Byakuya s'exécuta avec une grâce bien trop indécente pour un homme de son statut. Sur les conseils de leur photographe, Renji s'étendit à son tour, déposant sa tête sur l'épaule de l'avocat, tournant le dos aux déclics de l'appareil qui les mitraillait. Rangiku s'approcha, déplaça la main du musicien de manière à la faire reposer sur le torse pâle et continua sa mission sous un nouvel angle de vue.
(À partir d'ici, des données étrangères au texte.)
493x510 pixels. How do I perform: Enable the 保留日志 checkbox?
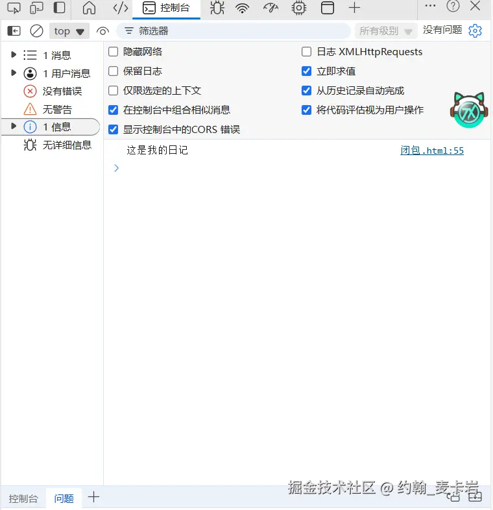click(x=113, y=71)
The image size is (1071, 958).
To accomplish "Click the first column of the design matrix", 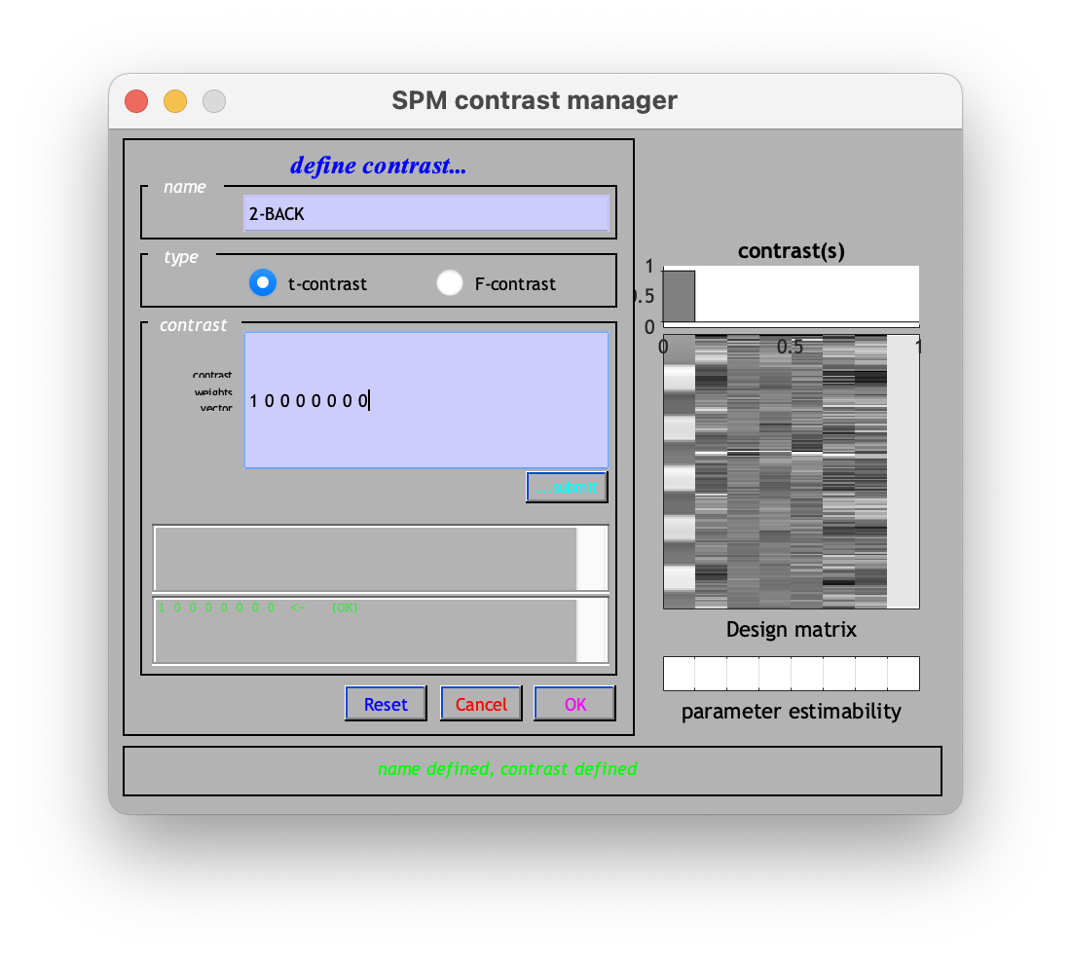I will pyautogui.click(x=679, y=472).
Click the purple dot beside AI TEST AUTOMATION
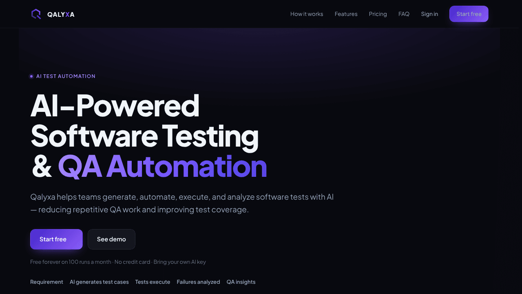The image size is (522, 294). pyautogui.click(x=31, y=76)
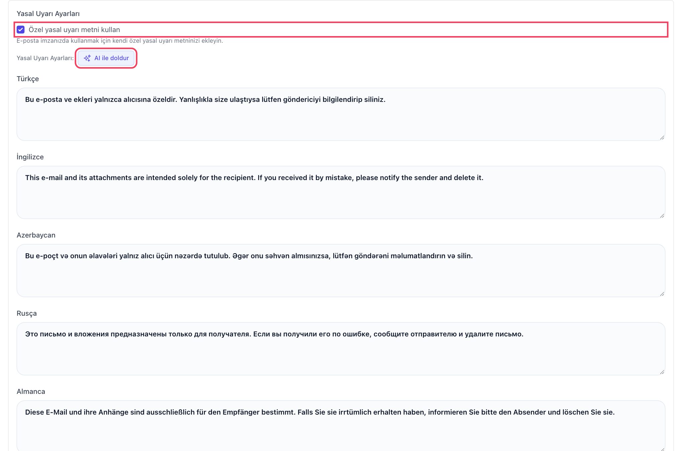Screen dimensions: 682x451
Task: Focus the İngilizce disclaimer text field
Action: tap(341, 192)
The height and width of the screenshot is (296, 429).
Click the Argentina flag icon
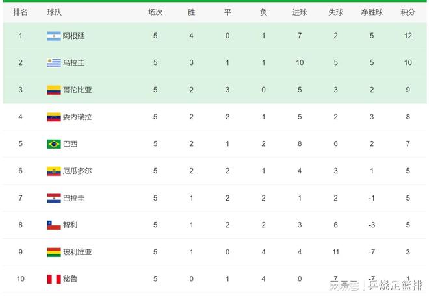(54, 36)
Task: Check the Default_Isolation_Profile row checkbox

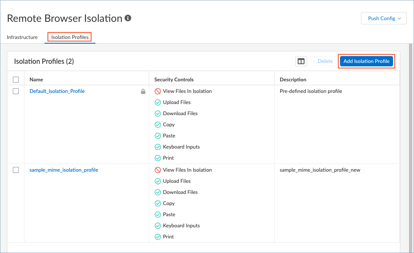Action: [16, 91]
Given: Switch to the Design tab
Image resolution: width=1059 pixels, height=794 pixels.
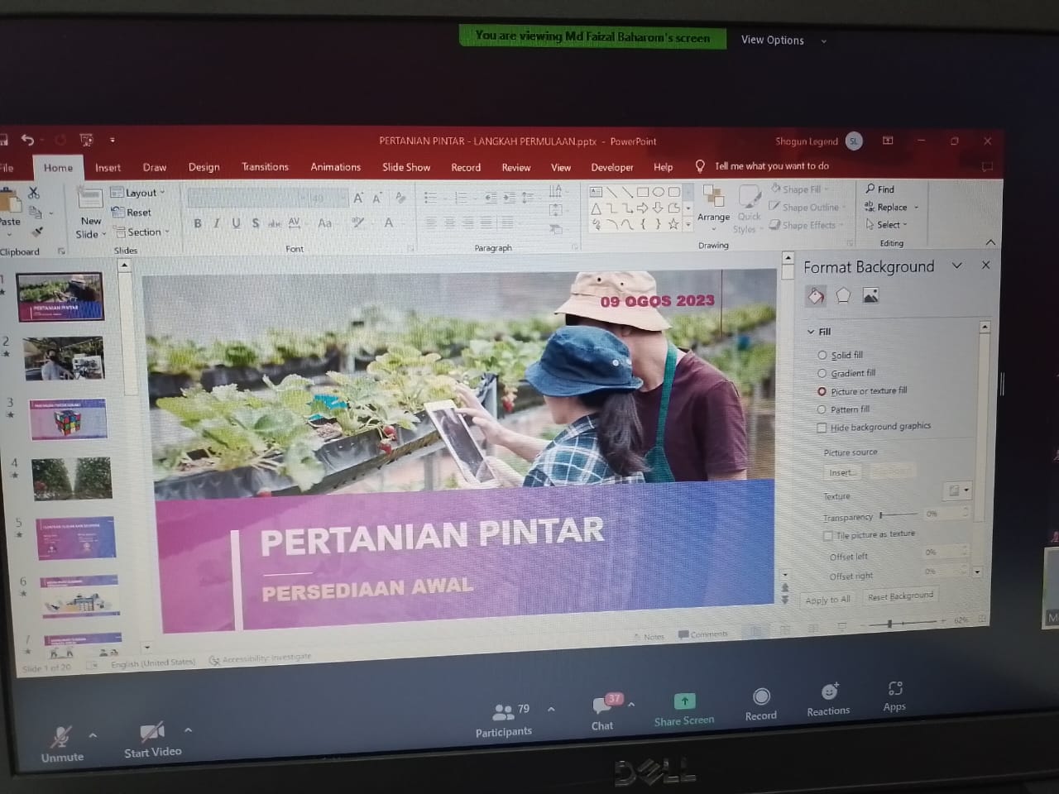Looking at the screenshot, I should 204,167.
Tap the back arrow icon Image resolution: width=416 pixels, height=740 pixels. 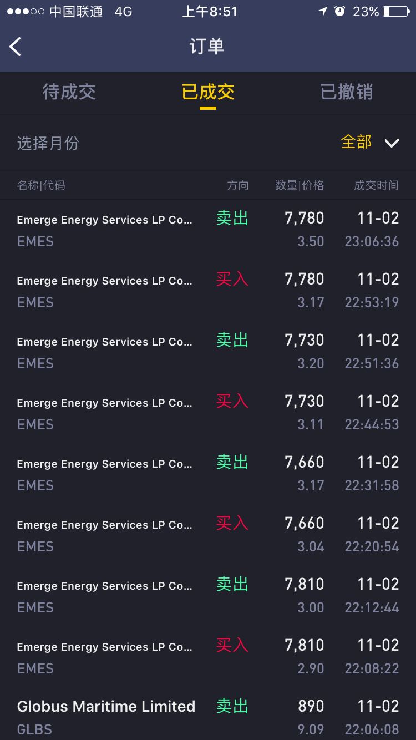(16, 47)
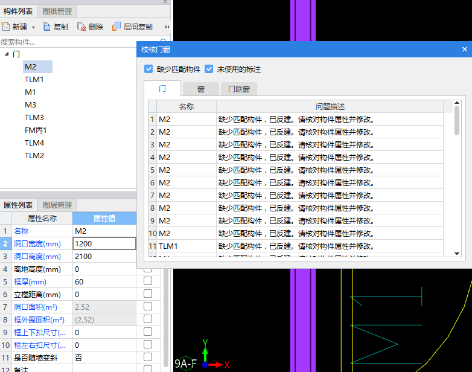Close the 校核门窗 dialog
472x372 pixels.
click(x=464, y=50)
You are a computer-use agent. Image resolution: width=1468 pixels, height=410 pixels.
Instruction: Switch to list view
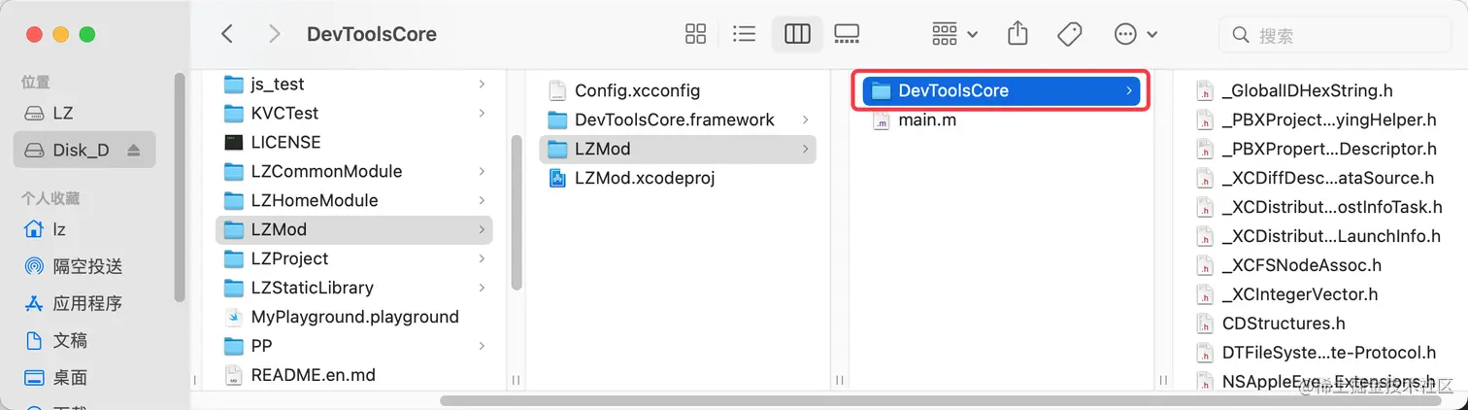tap(745, 34)
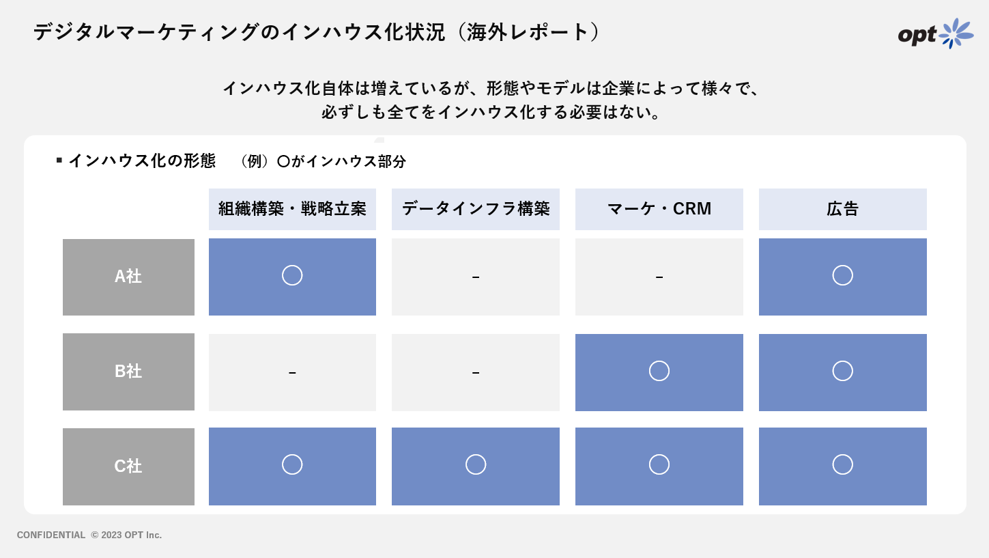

Le carmin de la chevelure flamboyante faisait ressortir la clarté de la peau albâtre avec une telle intensité qu'il ne faisait aucun doute que les clichés seraient plus que tapageurs, qu'ils attireraient irrémédiablement tous les regards !

- Vous travaillez toujours seule ?

La question surprit la jeune femme dont l'appareil dévia de la trajectoire prévue et photographia le bas d'un torse incroyablement pâle et la naissance d'un pantalon noir à demi recouvert par un jean bleu moulant des reins aguicheurs et ostensiblement tatoués.
Kuchiki Byakuya venait de prononcer une phrase. La troisième que Rangiku lui eût entendue, les deux précédentes se trouvant être des formules de politesse datant de la signature du contrat l'autorisant à prendre ces photos.

- Je… A vrai dire non mais… Pour ce genre de clichés, mieux vaut travailler en petit comité. Pour minimiser le stress et garantir une certaine… eh bien, une certaine intimité dans les photos.
- Je vois.

Reprenant d'une voix un peu plus tendue ses instructions afin de guider les deux hommes, elle fit asseoir Renji sur les cuisses de son partenaire. La cambrure de ses reins rapprochant leur torse de manière à ce que les cheveux laissés libres du rouquin viennent chatouiller les pectoraux tout juste esquissés et le médaillon doré symbole de la famille puissante et de noble ascendance dont Byakuya était l'héritier.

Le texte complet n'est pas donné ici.